> Record extracts:
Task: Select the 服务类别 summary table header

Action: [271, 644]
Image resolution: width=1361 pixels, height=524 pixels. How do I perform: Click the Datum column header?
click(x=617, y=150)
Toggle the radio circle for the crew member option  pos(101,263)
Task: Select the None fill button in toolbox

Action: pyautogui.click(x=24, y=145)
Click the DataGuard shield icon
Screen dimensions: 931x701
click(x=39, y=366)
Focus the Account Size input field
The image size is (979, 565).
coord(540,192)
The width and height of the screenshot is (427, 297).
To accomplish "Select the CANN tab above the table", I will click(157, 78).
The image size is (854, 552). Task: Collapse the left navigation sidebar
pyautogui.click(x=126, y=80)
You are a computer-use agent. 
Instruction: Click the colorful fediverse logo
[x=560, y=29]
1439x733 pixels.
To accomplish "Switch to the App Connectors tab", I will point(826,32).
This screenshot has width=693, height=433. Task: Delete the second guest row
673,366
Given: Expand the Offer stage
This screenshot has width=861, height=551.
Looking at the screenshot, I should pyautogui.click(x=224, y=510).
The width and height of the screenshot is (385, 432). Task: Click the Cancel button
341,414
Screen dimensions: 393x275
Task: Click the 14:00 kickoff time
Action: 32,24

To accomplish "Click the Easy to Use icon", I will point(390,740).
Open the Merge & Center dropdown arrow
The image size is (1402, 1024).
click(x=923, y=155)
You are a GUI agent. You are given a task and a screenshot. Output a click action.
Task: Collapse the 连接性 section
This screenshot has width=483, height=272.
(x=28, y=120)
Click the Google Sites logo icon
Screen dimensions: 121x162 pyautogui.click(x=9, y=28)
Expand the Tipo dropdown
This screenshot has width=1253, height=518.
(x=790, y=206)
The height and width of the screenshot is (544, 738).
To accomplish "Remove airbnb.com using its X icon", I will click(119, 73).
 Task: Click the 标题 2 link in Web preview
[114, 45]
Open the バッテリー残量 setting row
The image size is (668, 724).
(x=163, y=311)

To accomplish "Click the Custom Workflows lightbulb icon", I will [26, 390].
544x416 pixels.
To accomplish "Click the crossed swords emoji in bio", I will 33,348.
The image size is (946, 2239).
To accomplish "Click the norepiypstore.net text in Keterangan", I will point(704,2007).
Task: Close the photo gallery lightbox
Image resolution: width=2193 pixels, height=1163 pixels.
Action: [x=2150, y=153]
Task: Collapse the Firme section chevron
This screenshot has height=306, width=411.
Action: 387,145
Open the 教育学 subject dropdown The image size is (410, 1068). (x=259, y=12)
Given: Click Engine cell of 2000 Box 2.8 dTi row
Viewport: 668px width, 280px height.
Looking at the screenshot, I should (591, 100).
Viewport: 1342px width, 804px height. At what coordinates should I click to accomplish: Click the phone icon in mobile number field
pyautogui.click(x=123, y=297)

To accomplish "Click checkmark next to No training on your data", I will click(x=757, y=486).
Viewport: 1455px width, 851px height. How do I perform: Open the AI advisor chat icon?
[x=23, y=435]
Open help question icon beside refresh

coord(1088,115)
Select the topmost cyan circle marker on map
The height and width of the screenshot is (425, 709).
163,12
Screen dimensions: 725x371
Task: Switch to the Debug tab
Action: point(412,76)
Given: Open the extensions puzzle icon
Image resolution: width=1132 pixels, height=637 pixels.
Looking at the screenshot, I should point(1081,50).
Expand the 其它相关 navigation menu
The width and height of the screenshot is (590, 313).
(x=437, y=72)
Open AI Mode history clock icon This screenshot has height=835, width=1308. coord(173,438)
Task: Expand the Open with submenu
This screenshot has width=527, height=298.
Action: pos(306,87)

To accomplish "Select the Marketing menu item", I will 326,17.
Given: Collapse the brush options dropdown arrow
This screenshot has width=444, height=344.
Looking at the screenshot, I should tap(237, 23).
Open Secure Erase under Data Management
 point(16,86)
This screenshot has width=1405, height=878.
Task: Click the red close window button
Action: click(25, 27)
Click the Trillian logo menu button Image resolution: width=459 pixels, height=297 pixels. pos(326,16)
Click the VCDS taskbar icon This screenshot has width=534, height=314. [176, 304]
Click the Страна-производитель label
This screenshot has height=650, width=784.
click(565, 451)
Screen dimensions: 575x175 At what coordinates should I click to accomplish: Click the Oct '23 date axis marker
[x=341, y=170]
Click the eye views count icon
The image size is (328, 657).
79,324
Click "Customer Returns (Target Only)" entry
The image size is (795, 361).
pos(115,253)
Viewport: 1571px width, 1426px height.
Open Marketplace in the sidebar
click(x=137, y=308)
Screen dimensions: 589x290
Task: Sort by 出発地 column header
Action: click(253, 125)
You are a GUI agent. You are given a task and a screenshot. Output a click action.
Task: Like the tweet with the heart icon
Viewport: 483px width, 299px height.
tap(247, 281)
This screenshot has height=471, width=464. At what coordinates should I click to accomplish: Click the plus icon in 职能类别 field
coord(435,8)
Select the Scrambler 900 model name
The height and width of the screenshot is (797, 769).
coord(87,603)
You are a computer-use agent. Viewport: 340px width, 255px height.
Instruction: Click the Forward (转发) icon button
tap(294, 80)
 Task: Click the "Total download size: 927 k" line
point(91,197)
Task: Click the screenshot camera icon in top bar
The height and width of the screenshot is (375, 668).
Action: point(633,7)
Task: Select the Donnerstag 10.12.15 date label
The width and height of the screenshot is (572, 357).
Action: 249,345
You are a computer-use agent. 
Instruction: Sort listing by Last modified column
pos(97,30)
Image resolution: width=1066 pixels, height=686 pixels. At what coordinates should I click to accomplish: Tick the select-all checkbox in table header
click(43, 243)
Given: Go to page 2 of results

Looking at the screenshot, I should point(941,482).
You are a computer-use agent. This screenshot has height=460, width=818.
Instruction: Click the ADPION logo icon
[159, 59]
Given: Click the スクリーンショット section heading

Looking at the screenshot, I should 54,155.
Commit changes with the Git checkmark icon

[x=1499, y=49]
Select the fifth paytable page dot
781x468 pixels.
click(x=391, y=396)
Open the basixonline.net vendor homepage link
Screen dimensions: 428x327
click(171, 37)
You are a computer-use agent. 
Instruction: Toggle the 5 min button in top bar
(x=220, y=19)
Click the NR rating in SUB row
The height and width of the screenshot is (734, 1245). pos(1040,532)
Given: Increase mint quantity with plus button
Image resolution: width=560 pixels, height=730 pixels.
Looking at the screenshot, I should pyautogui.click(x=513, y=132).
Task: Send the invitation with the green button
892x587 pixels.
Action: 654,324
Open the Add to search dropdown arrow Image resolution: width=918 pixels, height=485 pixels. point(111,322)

> Task to carry out: Copy all of the records above line for line, with no changes.

> Full answer:
Task: Select the 服务类别 summary table header

Action: [271, 644]
Image resolution: width=1361 pixels, height=524 pixels. How do I perform: Click the Datum column header?
click(x=617, y=150)
Toggle the radio circle for the crew member option  pos(101,263)
Task: Select the None fill button in toolbox

Action: pyautogui.click(x=24, y=145)
Click the DataGuard shield icon
Screen dimensions: 931x701
click(x=39, y=366)
Focus the Account Size input field
The image size is (979, 565).
coord(540,192)
The width and height of the screenshot is (427, 297).
To accomplish "Select the CANN tab above the table", I will click(157, 78).
The image size is (854, 552). Task: Collapse the left navigation sidebar
pyautogui.click(x=126, y=80)
You are a computer-use agent. 
Instruction: Click the colorful fediverse logo
[x=560, y=29]
1439x733 pixels.
To accomplish "Switch to the App Connectors tab", I will point(826,32).
This screenshot has width=693, height=433. Task: Delete the second guest row
673,366
Given: Expand the Offer stage
This screenshot has width=861, height=551.
Looking at the screenshot, I should pyautogui.click(x=224, y=510).
The width and height of the screenshot is (385, 432). Task: Click the Cancel button
341,414
Screen dimensions: 393x275
Task: Click the 14:00 kickoff time
Action: 32,24

To accomplish "Click the Easy to Use icon", I will point(390,740).
Open the Merge & Center dropdown arrow
The image size is (1402, 1024).
click(x=923, y=155)
You are a GUI agent. You are given a task and a screenshot. Output a click action.
Task: Collapse the 连接性 section
This screenshot has width=483, height=272.
(x=28, y=120)
Click the Google Sites logo icon
Screen dimensions: 121x162 pyautogui.click(x=9, y=28)
Expand the Tipo dropdown
This screenshot has width=1253, height=518.
(x=790, y=206)
The height and width of the screenshot is (544, 738).
To accomplish "Remove airbnb.com using its X icon", I will click(119, 73).
 Task: Click the 标题 2 link in Web preview
[114, 45]
Open the バッテリー残量 setting row
The image size is (668, 724).
(x=163, y=311)

To accomplish "Click the Custom Workflows lightbulb icon", I will [26, 390].
544x416 pixels.
To accomplish "Click the crossed swords emoji in bio", I will 33,348.
The image size is (946, 2239).
To accomplish "Click the norepiypstore.net text in Keterangan", I will point(704,2007).
Task: Close the photo gallery lightbox
Image resolution: width=2193 pixels, height=1163 pixels.
Action: [x=2150, y=153]
Task: Collapse the Firme section chevron
This screenshot has height=306, width=411.
Action: 387,145
Open the 教育学 subject dropdown The image size is (410, 1068). (x=259, y=12)
Given: Click Engine cell of 2000 Box 2.8 dTi row
Viewport: 668px width, 280px height.
Looking at the screenshot, I should (591, 100).
Viewport: 1342px width, 804px height. At what coordinates should I click to accomplish: Click the phone icon in mobile number field
pyautogui.click(x=123, y=297)

To accomplish "Click checkmark next to No training on your data", I will click(x=757, y=486).
Viewport: 1455px width, 851px height. How do I perform: Open the AI advisor chat icon?
[x=23, y=435]
Open help question icon beside refresh

coord(1088,115)
Select the topmost cyan circle marker on map
The height and width of the screenshot is (425, 709).
163,12
Screen dimensions: 725x371
Task: Switch to the Debug tab
Action: point(412,76)
Given: Open the extensions puzzle icon
Image resolution: width=1132 pixels, height=637 pixels.
Looking at the screenshot, I should point(1081,50).
Expand the 其它相关 navigation menu
The width and height of the screenshot is (590, 313).
(x=437, y=72)
Open AI Mode history clock icon This screenshot has height=835, width=1308. coord(173,438)
Task: Expand the Open with submenu
This screenshot has width=527, height=298.
Action: pos(306,87)

To accomplish "Select the Marketing menu item", I will 326,17.
Given: Collapse the brush options dropdown arrow
This screenshot has width=444, height=344.
Looking at the screenshot, I should tap(237, 23).
Open Secure Erase under Data Management
 point(16,86)
This screenshot has width=1405, height=878.
Task: Click the red close window button
Action: click(25, 27)
Click the Trillian logo menu button Image resolution: width=459 pixels, height=297 pixels. pos(326,16)
Click the VCDS taskbar icon This screenshot has width=534, height=314. [176, 304]
Click the Страна-производитель label
This screenshot has height=650, width=784.
click(565, 451)
Screen dimensions: 575x175 At what coordinates should I click to accomplish: Click the Oct '23 date axis marker
[x=341, y=170]
Click the eye views count icon
The image size is (328, 657).
79,324
Click "Customer Returns (Target Only)" entry
The image size is (795, 361).
pos(115,253)
Viewport: 1571px width, 1426px height.
Open Marketplace in the sidebar
click(x=137, y=308)
Screen dimensions: 589x290
Task: Sort by 出発地 column header
Action: click(253, 125)
You are a GUI agent. You are given a task and a screenshot. Output a click action.
Task: Like the tweet with the heart icon
Viewport: 483px width, 299px height.
tap(247, 281)
This screenshot has height=471, width=464. At what coordinates should I click to accomplish: Click the plus icon in 职能类别 field
coord(435,8)
Select the Scrambler 900 model name
The height and width of the screenshot is (797, 769).
coord(87,603)
You are a computer-use agent. Viewport: 340px width, 255px height.
Instruction: Click the Forward (转发) icon button
tap(294, 80)
 Task: Click the "Total download size: 927 k" line
point(91,197)
Task: Click the screenshot camera icon in top bar
The height and width of the screenshot is (375, 668).
Action: point(633,7)
Task: Select the Donnerstag 10.12.15 date label
The width and height of the screenshot is (572, 357).
Action: 249,345
You are a computer-use agent. 
Instruction: Sort listing by Last modified column
pos(97,30)
Image resolution: width=1066 pixels, height=686 pixels. At what coordinates should I click to accomplish: Tick the select-all checkbox in table header
click(43, 243)
Given: Go to page 2 of results

Looking at the screenshot, I should point(941,482).
You are a computer-use agent. This screenshot has height=460, width=818.
Instruction: Click the ADPION logo icon
[159, 59]
Given: Click the スクリーンショット section heading

Looking at the screenshot, I should 54,155.
Commit changes with the Git checkmark icon

[x=1499, y=49]
Select the fifth paytable page dot
781x468 pixels.
click(x=391, y=396)
Open the basixonline.net vendor homepage link
Screen dimensions: 428x327
click(171, 37)
You are a computer-use agent. 
Instruction: Toggle the 5 min button in top bar
(x=220, y=19)
Click the NR rating in SUB row
The height and width of the screenshot is (734, 1245). pos(1040,532)
Given: Increase mint quantity with plus button
Image resolution: width=560 pixels, height=730 pixels.
Looking at the screenshot, I should pyautogui.click(x=513, y=132).
Task: Send the invitation with the green button
892x587 pixels.
Action: 654,324
Open the Add to search dropdown arrow Image resolution: width=918 pixels, height=485 pixels. point(111,322)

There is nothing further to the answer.